The problem with a 30-stick cluster is that there are more than a billion combinations of pieces that can be removed from the whole, and calculating whether each could be pulled out or twisted away would take more time than any mortal mathematician has available. To make the problem easier, Snoeyink and Stolfi reasoned that the 30-stick cluster has many symmetries, meaning that many of the pieces throughout the structure fit together in the same way. By determining that one group of sticks couldn't be removed from the whole, they could conclude that identical groups all around the cluster were also unremovable, thus eliminating redundant calculations.

This reduced the number of combinations to about 120,000--a difficult but not unmanageable number. Snoeyink's computer performed the calculations and delivered the verdict: the 30-stick object apparently remains stuck no matter which way you push, pull, or twist with two hands.

Snoeyink's stuck sticks don't merely satisfy mathematical curiosity; they also have practical applications. Since taking things apart is just the flip side of putting them together, Snoeyink's work is important for manufacturing. When a robot puts together a complex machine like a jet engine, it needs to know in what order to assemble the many interacting pieces. Currently computers have to calculate all the different assembly sequences and discard the bad ones.
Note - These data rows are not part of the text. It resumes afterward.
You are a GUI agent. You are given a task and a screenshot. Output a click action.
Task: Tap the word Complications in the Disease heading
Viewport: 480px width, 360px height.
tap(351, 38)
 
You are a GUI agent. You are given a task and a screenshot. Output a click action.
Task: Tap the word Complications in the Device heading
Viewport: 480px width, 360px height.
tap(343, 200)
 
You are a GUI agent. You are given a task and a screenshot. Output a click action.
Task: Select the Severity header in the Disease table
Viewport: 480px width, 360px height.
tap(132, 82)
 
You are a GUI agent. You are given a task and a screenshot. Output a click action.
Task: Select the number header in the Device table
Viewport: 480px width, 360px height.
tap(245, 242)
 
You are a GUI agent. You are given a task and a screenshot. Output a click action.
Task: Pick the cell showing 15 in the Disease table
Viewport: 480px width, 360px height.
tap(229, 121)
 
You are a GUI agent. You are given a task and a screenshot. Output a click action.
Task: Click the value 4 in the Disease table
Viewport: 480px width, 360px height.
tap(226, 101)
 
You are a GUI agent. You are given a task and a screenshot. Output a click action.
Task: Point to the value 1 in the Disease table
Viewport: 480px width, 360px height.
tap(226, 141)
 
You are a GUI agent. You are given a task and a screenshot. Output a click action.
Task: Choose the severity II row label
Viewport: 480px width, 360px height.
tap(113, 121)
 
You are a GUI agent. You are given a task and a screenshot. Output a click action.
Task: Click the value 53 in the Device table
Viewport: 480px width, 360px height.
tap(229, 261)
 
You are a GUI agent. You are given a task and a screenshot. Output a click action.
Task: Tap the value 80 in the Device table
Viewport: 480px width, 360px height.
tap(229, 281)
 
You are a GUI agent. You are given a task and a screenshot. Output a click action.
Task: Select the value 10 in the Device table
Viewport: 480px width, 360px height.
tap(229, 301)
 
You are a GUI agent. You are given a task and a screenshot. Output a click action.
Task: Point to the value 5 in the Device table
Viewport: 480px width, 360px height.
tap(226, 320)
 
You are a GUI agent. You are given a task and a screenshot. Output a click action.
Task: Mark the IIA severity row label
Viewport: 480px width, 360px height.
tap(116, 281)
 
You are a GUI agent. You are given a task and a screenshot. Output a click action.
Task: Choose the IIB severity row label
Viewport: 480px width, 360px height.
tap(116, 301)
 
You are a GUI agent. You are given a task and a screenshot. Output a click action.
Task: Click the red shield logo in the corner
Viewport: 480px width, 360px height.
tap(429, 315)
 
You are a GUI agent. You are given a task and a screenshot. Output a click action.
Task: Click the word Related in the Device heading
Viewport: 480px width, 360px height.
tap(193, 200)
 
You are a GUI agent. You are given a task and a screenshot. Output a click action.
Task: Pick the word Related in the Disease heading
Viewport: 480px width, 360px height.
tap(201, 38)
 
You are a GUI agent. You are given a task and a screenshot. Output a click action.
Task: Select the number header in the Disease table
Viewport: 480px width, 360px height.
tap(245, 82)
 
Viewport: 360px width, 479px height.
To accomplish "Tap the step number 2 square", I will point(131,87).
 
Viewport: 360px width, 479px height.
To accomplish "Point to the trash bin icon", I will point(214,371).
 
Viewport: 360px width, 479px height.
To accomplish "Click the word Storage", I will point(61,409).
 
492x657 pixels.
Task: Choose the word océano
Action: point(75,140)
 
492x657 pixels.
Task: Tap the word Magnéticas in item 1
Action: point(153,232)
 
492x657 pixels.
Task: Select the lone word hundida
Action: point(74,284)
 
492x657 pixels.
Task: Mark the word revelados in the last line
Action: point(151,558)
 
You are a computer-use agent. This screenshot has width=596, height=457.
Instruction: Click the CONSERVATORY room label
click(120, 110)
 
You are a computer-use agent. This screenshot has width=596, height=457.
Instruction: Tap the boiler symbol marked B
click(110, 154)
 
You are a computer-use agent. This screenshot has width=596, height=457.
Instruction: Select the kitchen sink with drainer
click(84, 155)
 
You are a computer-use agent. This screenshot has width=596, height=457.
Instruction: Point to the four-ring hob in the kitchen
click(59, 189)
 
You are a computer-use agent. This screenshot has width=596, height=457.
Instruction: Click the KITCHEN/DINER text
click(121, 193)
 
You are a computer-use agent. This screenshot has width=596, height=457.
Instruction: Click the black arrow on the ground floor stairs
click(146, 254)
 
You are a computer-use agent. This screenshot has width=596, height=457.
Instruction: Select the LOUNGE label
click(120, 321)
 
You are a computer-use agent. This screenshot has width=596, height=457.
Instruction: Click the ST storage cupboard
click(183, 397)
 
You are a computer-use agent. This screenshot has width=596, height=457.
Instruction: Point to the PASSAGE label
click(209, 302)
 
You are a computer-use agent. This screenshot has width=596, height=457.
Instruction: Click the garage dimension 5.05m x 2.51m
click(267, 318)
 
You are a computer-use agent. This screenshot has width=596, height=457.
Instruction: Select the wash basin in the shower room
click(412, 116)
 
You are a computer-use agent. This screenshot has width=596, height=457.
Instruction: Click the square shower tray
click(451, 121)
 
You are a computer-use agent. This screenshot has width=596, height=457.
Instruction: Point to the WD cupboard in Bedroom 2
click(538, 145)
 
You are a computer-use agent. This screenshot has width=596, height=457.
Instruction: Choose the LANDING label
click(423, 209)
Snoeyink's puzzles, however, can lead to general rules about what can't be put together, ruling out certain sequences so a computer wouldn't even have to try them.

In Snoeyink's office stands a bookcase displaying a collection of puzzles: funky cubes and spheres with slotted pieces, models of his own six- and 30-stick configurations, and of course, sets of plain old pickup sticks. Hanging in the atrium of the computer science department is the giant 450-pound, brightly painted aluminum model he built of his 30-stick puzzle. "In some ways, doing any research is like doing a puzzle," says Snoeyink, "puzzles like 'How does a virus work?' or 'What's the latest particle in particle physics?' I just do the puzzles more literally than most researchers."